We want to make it clear that we recognise the following address as the canonical eth2 deposit contract:

0x00000000219ab540356cBB839Cbe05303d7705Fa

Importantly, you should not send ETH to directly to this address. If you do send ETH directly to the contract address, this will result in a failed transaction. To stake your ETH you should follow the steps outlined in the  Launchpad.

Note that this is not a DeFi contract to ape into. A lot of scams will proliferate in the next few weeks, so please triple check the address before sending off your deposits.

hope includes support for mainnet parameters and will by default monitor the mainnet deposit contract ✨

Security audit wrap-up

We are wrapping up a unique security audit -- in which 3 security vendors were chosen to review the codebase for a timeline of approximately 3 months. We've addressed the majority of the issues found (a detailed write-up will be coming soon).

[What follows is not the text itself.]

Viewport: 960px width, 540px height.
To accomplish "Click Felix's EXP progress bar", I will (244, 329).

For the curious among you, we've published an auditors handbook that goes deep into the Nim programming language (as used in the nimbus-eth2 project), the project itself, as well as its dependencies.

On this note, one of our design goals is to minimise reliance on third-party software. Nimbus is special in that the team behind it owns almost the entire codebase. This gives us the possibility of optimising every component of the system, as well as ensuring that eth2 is available for all using the most liberal licensing possible.

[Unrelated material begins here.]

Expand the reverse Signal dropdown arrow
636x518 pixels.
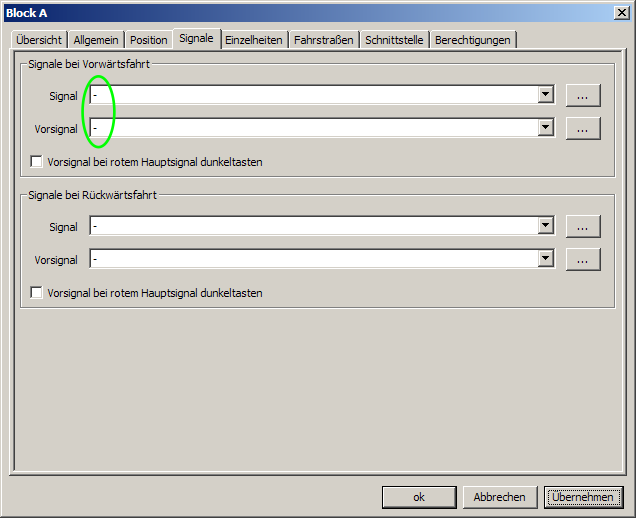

In sum, we have almost no external dependencies except those we manually vet for quality and security (most notably, prominent crypto libraries). And we believe this to be a key differentiating factor from a security, performance, and a necessity open-source licensing perspective.

Attestation performance improvements

With respect to attestations, we've pushed a number of libp2p fixes and improvements on the networking side since the 13th October. When non-finality took hold of Zinken, we started to check and improve on inclusion distance. This has resulted in a significantly improved attestation effectiveness.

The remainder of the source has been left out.